RECORDS PROVIDED
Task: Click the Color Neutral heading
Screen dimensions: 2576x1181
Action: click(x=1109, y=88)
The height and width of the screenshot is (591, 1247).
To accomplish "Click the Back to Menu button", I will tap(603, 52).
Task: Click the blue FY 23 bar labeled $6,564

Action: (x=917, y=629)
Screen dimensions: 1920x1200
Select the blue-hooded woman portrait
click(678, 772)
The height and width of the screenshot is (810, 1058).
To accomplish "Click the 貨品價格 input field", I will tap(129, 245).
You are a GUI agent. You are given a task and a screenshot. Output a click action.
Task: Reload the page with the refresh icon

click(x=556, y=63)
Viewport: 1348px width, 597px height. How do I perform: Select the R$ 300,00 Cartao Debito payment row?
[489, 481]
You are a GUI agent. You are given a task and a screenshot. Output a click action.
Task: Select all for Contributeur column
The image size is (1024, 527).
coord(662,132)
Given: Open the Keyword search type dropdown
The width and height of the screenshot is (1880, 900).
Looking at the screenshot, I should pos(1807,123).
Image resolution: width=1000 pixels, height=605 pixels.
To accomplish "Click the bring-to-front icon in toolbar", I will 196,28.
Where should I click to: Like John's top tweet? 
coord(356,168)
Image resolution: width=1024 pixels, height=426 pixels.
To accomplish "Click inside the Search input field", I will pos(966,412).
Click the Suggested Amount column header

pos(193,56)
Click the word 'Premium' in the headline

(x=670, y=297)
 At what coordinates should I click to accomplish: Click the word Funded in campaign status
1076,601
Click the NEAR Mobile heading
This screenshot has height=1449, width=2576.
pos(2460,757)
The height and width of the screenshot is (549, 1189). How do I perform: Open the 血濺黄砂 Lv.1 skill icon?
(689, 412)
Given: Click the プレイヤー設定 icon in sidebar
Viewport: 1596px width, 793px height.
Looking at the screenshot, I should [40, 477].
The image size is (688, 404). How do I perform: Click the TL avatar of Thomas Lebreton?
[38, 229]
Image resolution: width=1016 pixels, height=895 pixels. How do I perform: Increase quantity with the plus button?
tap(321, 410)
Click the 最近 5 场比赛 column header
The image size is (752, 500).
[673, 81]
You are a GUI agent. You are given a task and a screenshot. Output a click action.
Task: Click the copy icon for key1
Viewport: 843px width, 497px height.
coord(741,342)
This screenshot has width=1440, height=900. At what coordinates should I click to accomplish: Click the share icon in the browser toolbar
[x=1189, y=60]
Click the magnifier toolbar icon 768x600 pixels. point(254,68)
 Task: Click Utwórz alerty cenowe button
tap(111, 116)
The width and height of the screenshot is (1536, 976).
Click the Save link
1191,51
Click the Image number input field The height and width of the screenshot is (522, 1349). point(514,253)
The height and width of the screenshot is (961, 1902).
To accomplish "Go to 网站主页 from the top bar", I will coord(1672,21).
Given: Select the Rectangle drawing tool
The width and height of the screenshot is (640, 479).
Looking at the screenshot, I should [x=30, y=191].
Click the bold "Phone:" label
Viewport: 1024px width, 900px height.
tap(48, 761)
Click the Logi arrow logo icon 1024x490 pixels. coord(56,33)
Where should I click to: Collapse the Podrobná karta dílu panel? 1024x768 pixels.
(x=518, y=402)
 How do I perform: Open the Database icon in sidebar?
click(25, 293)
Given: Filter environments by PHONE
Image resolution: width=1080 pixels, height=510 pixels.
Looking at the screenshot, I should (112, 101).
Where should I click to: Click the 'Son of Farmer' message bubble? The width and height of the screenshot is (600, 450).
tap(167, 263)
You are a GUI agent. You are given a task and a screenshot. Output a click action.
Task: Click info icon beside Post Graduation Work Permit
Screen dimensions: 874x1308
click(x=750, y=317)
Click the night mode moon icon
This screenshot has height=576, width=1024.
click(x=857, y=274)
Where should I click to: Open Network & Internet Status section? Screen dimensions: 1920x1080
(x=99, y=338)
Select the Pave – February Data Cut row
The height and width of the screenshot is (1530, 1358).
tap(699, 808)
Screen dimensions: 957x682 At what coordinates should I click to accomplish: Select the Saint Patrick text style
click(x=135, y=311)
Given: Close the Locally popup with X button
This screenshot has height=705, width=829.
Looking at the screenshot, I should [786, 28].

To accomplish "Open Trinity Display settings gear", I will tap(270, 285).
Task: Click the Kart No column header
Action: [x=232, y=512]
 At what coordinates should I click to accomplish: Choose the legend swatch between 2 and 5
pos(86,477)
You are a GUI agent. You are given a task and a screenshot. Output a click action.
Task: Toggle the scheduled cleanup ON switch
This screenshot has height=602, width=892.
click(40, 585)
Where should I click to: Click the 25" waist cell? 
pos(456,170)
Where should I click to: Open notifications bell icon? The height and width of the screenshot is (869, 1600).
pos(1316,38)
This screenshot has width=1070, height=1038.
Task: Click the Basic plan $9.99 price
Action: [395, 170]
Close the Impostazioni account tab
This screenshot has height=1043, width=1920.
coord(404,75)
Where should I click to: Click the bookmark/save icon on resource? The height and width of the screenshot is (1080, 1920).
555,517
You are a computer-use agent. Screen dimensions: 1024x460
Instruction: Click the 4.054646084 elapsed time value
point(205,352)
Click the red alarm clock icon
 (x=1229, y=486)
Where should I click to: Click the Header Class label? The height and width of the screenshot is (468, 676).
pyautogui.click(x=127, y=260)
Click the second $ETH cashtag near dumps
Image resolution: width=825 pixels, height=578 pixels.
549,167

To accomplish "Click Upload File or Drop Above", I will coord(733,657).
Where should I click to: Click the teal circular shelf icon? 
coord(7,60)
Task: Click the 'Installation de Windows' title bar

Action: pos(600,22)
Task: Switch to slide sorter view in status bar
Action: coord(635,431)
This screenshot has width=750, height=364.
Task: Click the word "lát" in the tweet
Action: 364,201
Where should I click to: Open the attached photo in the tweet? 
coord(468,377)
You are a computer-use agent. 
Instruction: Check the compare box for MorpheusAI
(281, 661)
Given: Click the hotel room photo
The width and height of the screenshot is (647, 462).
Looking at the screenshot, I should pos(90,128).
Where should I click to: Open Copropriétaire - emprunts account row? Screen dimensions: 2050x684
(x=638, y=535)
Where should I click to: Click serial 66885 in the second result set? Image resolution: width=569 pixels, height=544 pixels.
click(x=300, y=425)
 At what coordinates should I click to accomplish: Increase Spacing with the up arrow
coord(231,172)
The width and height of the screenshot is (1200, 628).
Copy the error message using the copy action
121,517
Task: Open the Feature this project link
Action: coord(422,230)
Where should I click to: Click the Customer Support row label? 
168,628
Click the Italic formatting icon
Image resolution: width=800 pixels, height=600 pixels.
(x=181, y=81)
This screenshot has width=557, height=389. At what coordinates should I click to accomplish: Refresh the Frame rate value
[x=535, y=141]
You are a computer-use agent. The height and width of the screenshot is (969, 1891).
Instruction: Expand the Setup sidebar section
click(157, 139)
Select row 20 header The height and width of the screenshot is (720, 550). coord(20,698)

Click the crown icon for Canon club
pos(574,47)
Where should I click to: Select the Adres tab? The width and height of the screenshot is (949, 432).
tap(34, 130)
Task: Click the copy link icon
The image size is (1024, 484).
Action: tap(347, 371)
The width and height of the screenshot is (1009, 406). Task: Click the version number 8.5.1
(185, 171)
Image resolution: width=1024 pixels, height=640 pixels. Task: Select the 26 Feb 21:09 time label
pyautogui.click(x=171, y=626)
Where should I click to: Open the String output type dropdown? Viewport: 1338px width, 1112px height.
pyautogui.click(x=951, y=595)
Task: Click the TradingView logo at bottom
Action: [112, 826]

TASK DIRECTIONS
Copy the material above, line for line.

SOLUTION
Task: Click the Color Neutral heading
Screen dimensions: 2576x1181
Action: click(x=1109, y=88)
The height and width of the screenshot is (591, 1247).
To accomplish "Click the Back to Menu button", I will tap(603, 52).
Task: Click the blue FY 23 bar labeled $6,564

Action: (x=917, y=629)
Screen dimensions: 1920x1200
Select the blue-hooded woman portrait
click(678, 772)
The height and width of the screenshot is (810, 1058).
To accomplish "Click the 貨品價格 input field", I will tap(129, 245).
You are a GUI agent. You are given a task and a screenshot. Output a click action.
Task: Reload the page with the refresh icon

click(x=556, y=63)
Viewport: 1348px width, 597px height. How do I perform: Select the R$ 300,00 Cartao Debito payment row?
[489, 481]
You are a GUI agent. You are given a task and a screenshot. Output a click action.
Task: Select all for Contributeur column
The image size is (1024, 527).
coord(662,132)
Given: Open the Keyword search type dropdown
The width and height of the screenshot is (1880, 900).
Looking at the screenshot, I should pos(1807,123).
Image resolution: width=1000 pixels, height=605 pixels.
To accomplish "Click the bring-to-front icon in toolbar", I will 196,28.
Where should I click to: Like John's top tweet? 
coord(356,168)
Image resolution: width=1024 pixels, height=426 pixels.
To accomplish "Click inside the Search input field", I will pos(966,412).
Click the Suggested Amount column header

pos(193,56)
Click the word 'Premium' in the headline

(x=670, y=297)
 At what coordinates should I click to accomplish: Click the word Funded in campaign status
1076,601
Click the NEAR Mobile heading
This screenshot has height=1449, width=2576.
pos(2460,757)
The height and width of the screenshot is (549, 1189). How do I perform: Open the 血濺黄砂 Lv.1 skill icon?
(689, 412)
Given: Click the プレイヤー設定 icon in sidebar
Viewport: 1596px width, 793px height.
Looking at the screenshot, I should [40, 477].
The image size is (688, 404). How do I perform: Click the TL avatar of Thomas Lebreton?
[38, 229]
Image resolution: width=1016 pixels, height=895 pixels. How do I perform: Increase quantity with the plus button?
tap(321, 410)
Click the 最近 5 场比赛 column header
The image size is (752, 500).
[673, 81]
You are a GUI agent. You are given a task and a screenshot. Output a click action.
Task: Click the copy icon for key1
Viewport: 843px width, 497px height.
coord(741,342)
This screenshot has width=1440, height=900. At what coordinates should I click to accomplish: Click the share icon in the browser toolbar
[x=1189, y=60]
Click the magnifier toolbar icon 768x600 pixels. point(254,68)
 Task: Click Utwórz alerty cenowe button
tap(111, 116)
The width and height of the screenshot is (1536, 976).
Click the Save link
1191,51
Click the Image number input field The height and width of the screenshot is (522, 1349). point(514,253)
The height and width of the screenshot is (961, 1902).
To accomplish "Go to 网站主页 from the top bar", I will coord(1672,21).
Given: Select the Rectangle drawing tool
The width and height of the screenshot is (640, 479).
Looking at the screenshot, I should [x=30, y=191].
Click the bold "Phone:" label
Viewport: 1024px width, 900px height.
tap(48, 761)
Click the Logi arrow logo icon 1024x490 pixels. coord(56,33)
Where should I click to: Collapse the Podrobná karta dílu panel? 1024x768 pixels.
(x=518, y=402)
 How do I perform: Open the Database icon in sidebar?
click(25, 293)
Given: Filter environments by PHONE
Image resolution: width=1080 pixels, height=510 pixels.
Looking at the screenshot, I should (112, 101).
Where should I click to: Click the 'Son of Farmer' message bubble? The width and height of the screenshot is (600, 450).
tap(167, 263)
You are a GUI agent. You are given a task and a screenshot. Output a click action.
Task: Click info icon beside Post Graduation Work Permit
Screen dimensions: 874x1308
click(x=750, y=317)
Click the night mode moon icon
This screenshot has height=576, width=1024.
click(x=857, y=274)
Where should I click to: Open Network & Internet Status section? Screen dimensions: 1920x1080
(x=99, y=338)
Select the Pave – February Data Cut row
The height and width of the screenshot is (1530, 1358).
tap(699, 808)
Screen dimensions: 957x682 At what coordinates should I click to accomplish: Select the Saint Patrick text style
click(x=135, y=311)
Given: Close the Locally popup with X button
This screenshot has height=705, width=829.
Looking at the screenshot, I should [786, 28].

To accomplish "Open Trinity Display settings gear", I will tap(270, 285).
Task: Click the Kart No column header
Action: [x=232, y=512]
 At what coordinates should I click to accomplish: Choose the legend swatch between 2 and 5
pos(86,477)
You are a GUI agent. You are given a task and a screenshot. Output a click action.
Task: Toggle the scheduled cleanup ON switch
This screenshot has height=602, width=892.
click(40, 585)
Where should I click to: Click the 25" waist cell? 
pos(456,170)
Where should I click to: Open notifications bell icon? The height and width of the screenshot is (869, 1600).
pos(1316,38)
This screenshot has width=1070, height=1038.
Task: Click the Basic plan $9.99 price
Action: [395, 170]
Close the Impostazioni account tab
This screenshot has height=1043, width=1920.
coord(404,75)
Where should I click to: Click the bookmark/save icon on resource? The height and width of the screenshot is (1080, 1920).
555,517
You are a computer-use agent. Screen dimensions: 1024x460
Instruction: Click the 4.054646084 elapsed time value
point(205,352)
Click the red alarm clock icon
 (x=1229, y=486)
Where should I click to: Click the Header Class label? The height and width of the screenshot is (468, 676).
pyautogui.click(x=127, y=260)
Click the second $ETH cashtag near dumps
Image resolution: width=825 pixels, height=578 pixels.
549,167

To accomplish "Click Upload File or Drop Above", I will coord(733,657).
Where should I click to: Click the teal circular shelf icon? 
coord(7,60)
Task: Click the 'Installation de Windows' title bar

Action: pos(600,22)
Task: Switch to slide sorter view in status bar
Action: coord(635,431)
This screenshot has width=750, height=364.
Task: Click the word "lát" in the tweet
Action: 364,201
Where should I click to: Open the attached photo in the tweet? 
coord(468,377)
You are a computer-use agent. 
Instruction: Check the compare box for MorpheusAI
(281, 661)
Given: Click the hotel room photo
The width and height of the screenshot is (647, 462).
Looking at the screenshot, I should pos(90,128).
Where should I click to: Open Copropriétaire - emprunts account row? Screen dimensions: 2050x684
(x=638, y=535)
Where should I click to: Click serial 66885 in the second result set? Image resolution: width=569 pixels, height=544 pixels.
click(x=300, y=425)
 At what coordinates should I click to accomplish: Increase Spacing with the up arrow
coord(231,172)
The width and height of the screenshot is (1200, 628).
Copy the error message using the copy action
121,517
Task: Open the Feature this project link
Action: coord(422,230)
Where should I click to: Click the Customer Support row label? 
168,628
Click the Italic formatting icon
Image resolution: width=800 pixels, height=600 pixels.
(x=181, y=81)
This screenshot has width=557, height=389. At what coordinates should I click to accomplish: Refresh the Frame rate value
[x=535, y=141]
You are a computer-use agent. The height and width of the screenshot is (969, 1891).
Instruction: Expand the Setup sidebar section
click(157, 139)
Select row 20 header The height and width of the screenshot is (720, 550). coord(20,698)

Click the crown icon for Canon club
pos(574,47)
Where should I click to: Select the Adres tab? The width and height of the screenshot is (949, 432).
tap(34, 130)
Task: Click the copy link icon
The image size is (1024, 484).
Action: tap(347, 371)
The width and height of the screenshot is (1009, 406). Task: Click the version number 8.5.1
(185, 171)
Image resolution: width=1024 pixels, height=640 pixels. Task: Select the 26 Feb 21:09 time label
pyautogui.click(x=171, y=626)
Where should I click to: Open the String output type dropdown? Viewport: 1338px width, 1112px height.
pyautogui.click(x=951, y=595)
Task: Click the TradingView logo at bottom
Action: [112, 826]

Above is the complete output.